Asal Usul Masyarakat Gayo
Oleh : Maya Agusyani, S.Pd*
Secara administrative, suku bangsa Gayo adalah orang-orang yang mendiami kabupaten yang disebut Aceh Tengah dan Bener Meriah. Penduduk daerah Gayo pada masa sekarang ini terdiri dari suku bangsa Gayo sendiri, yang juga berasal dari suku bangsa lain seperti Aceh, Jawa, Minangkabau bahkan orang-orang Cina, baik WNI maupun WNA yang menetap di Takengon.
Tetapi pada masa lampau penduduk daerah Gayo dibagi menjadi dua bagian, yaitu penduduk daerah Gayo yang bertempat tinggal di Kebayakan dan penduduk Gayo yang bertempat tinggal di Bebesan.
Kampung Kebayakan terletak di sebelah barat laut danau Laut Tawar. Sedangkan Kampung Bebesan terdapat di sebelah barat Kebayakan. Kedua kampung tersebut dihubungkan oleh jalan kurang lebih 1 Km.
Asal Usul
Dalam sejarah, penduduk yang mendiami kampun Kebayakan dan Bebesan merupakan kampung “inti” di Gayo Laut, mempunyai satu anggapan bahwa asal usul mereka berbeda. Penduduk kampung Kebayakan mengatakan mereka adalah penduduk asli di daerah Gayo ini.
Sedangkan yang satu pihak lagi, yakni penduduk kampung Bebesan, memang menyadari bahwa mereka berasal dari Batak (Tapanuli), lebih popular disebut dengan Batak 27 (disebut dengan Batak 27 karena dalam sejarah kedatangan mereka ke Gayo pada jaman lampau, orang-orang Batak ini berjumlah 27 orang).
Belum jelas pada abad berapa peristiwa kedatangan Batak Karo 27 tersebut ke Tanah Gayo.

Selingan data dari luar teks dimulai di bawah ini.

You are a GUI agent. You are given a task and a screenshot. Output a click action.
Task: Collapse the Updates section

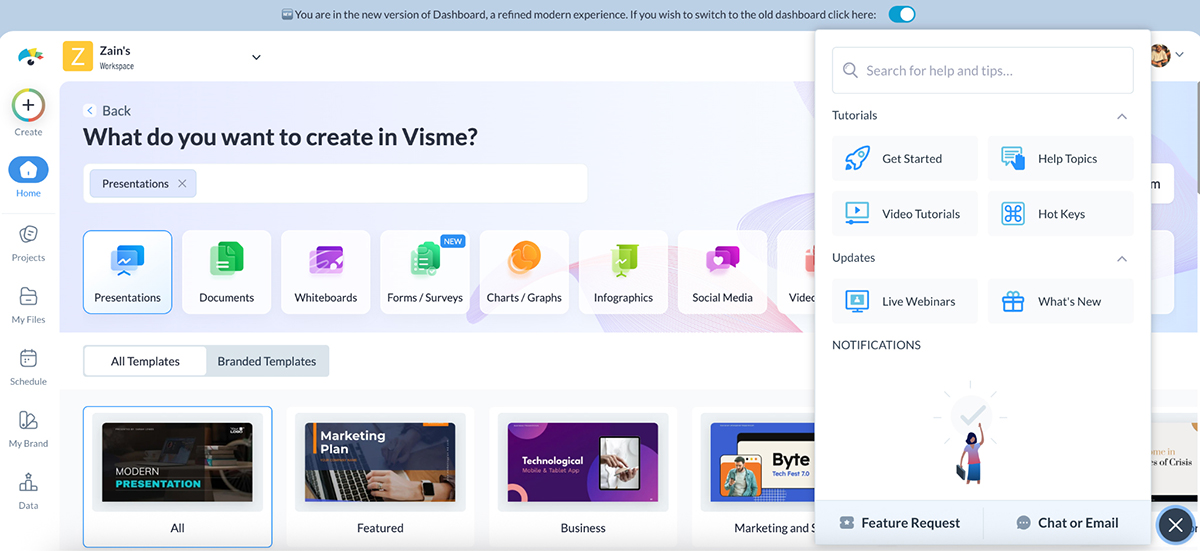tap(1121, 258)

Namun, pada masa pemerintahan Sultan Alauddin Riayat Syah Al Kahar, pada abad ke 16 M pernah tujuh pemuda dari tanah Karo bertamasya ke Tanah Gayo. Kedatangan mereka guna menyaksikan kebenaran keindahan laut tawar (H. AR. Latief, 1995 : 81).
Sementara menurut Dr. C. Snouck Hougronje, kedatangan Batak Karo 27 adalah pada masa kejuruan (raja) bukit telah memeluk Islam. Kejuruan Bukit adalah suatu bagian dari raja-raja yang terdapat di tanah Gayo yang memiliki hubungan baik dengan kerajaan-kerajaan (kejuruan) lain.
Kedatangan orang-orang dari Tapanuli yang dikenal dengan istilah “Batak 27” ini melahirkan nama-nama Belah atau Clan di Gayo dengan nama yang hamper sama dengan marga yang ada di Tanah Karo sendiri. Seperti Clan Munthe, Cibero, Melala, Lingga, Tebe yang di Karo disebut Munthe, Sibero, Meliala dan sebagainya.
Batak 27 pada masa itu mendapat sebagian wilayah kekuasaan Raja Bukit sebagai diyat untuk mengganti kerugian akibat matinya suku Batak Karo yang terbunuh dalam peperangan.
Ganti rugi tersebut diwujudkan dengan membelah danau Laut Tawar menjadi dua sampai Kala Bintang sebelah utara termasuk daratan, mulai dari kampung Kebayakan, Rebe Gedung, Simpang Tiga, Delung Tue win Ilang hingga Ramung Kengkang perbatasan Aceh Timur (sekarang Kabupaten Bener Meriah, red) dan arah selatan sampai perbatasan Lingga.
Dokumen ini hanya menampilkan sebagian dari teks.